He yelled GOOOOAAAALLL when he came.
I seriously need 2 stop fake jacking off in peoples faces at work...the I.T. Guy just showed me the security surveillance tapes.
u know whats better than using ur vibrator? using it w/ jeopardy on in the background and half moaning the correct final jeopardy question. yeah that just happened.
any advancement on the stomach flu vs. pregnancy scare of '10?
Lindsay lohan: road to jail is on E tonight. Bring vodka we are not missing an opportunity to make a drinking game out of this
triple team girl just facebook chatted me. do i tell her i had a nice time?

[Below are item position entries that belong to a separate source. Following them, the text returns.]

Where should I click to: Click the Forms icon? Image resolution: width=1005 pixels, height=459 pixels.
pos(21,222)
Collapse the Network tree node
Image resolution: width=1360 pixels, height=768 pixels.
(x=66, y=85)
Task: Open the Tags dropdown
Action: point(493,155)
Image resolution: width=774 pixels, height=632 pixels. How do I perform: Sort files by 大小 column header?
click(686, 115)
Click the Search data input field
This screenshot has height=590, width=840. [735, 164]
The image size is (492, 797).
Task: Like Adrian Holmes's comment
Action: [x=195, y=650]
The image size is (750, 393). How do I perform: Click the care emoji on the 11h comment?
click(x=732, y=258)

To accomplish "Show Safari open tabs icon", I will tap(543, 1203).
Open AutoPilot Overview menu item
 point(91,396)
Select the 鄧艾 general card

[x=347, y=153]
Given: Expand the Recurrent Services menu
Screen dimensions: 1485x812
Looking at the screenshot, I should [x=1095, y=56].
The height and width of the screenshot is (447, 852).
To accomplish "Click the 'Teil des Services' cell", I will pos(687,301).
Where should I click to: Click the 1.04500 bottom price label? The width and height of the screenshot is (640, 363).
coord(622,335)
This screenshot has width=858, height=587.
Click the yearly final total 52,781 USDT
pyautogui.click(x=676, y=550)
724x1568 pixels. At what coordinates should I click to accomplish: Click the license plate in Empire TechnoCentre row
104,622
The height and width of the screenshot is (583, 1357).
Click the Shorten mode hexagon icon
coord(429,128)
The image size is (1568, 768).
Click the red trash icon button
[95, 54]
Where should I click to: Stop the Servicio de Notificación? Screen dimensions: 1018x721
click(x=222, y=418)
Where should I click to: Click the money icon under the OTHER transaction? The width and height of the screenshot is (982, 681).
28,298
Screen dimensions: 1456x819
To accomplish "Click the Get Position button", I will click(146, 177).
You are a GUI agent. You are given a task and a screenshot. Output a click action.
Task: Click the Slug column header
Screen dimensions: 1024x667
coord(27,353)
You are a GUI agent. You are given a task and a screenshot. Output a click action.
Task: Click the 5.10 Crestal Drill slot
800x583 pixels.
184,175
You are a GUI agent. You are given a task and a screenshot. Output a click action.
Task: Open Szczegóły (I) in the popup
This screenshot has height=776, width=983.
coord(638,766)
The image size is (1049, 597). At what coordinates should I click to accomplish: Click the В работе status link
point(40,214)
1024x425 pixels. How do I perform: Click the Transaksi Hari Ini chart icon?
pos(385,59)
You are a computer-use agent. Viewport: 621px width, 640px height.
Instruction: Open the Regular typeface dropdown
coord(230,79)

He told me that "my little fuckpig" was a term of endearment in Britain. I think I'm in love.
So can we talk about how we all three made out with the bike taxi driver in lieu of paying him. I'm not even mad, that's resourceful. You know what married girls would have had to do? They'd have had to pay.
The only funny part about this situation was this morning when they rounded up all the drunks in the ER, piled us into a minivan, then dropped us all off at our houses.
If she says "This is how acid feels" one more time I'm never trip-sitting them again.
Chipotle. Because when you've had diarrhea for 6 days why not just make it 7
Got robbed by an ATM. My weekend officially sucks.
If I'm gonna have a rotation of guys, I really should stop them leaving boob bruises...
A stripper set a mans ass on fire... the club smelled like burning ass and boxers.
This girls ass literally just fell out of her jeans in front on me on the escalator. Going commando on a Monday morning is a bold move.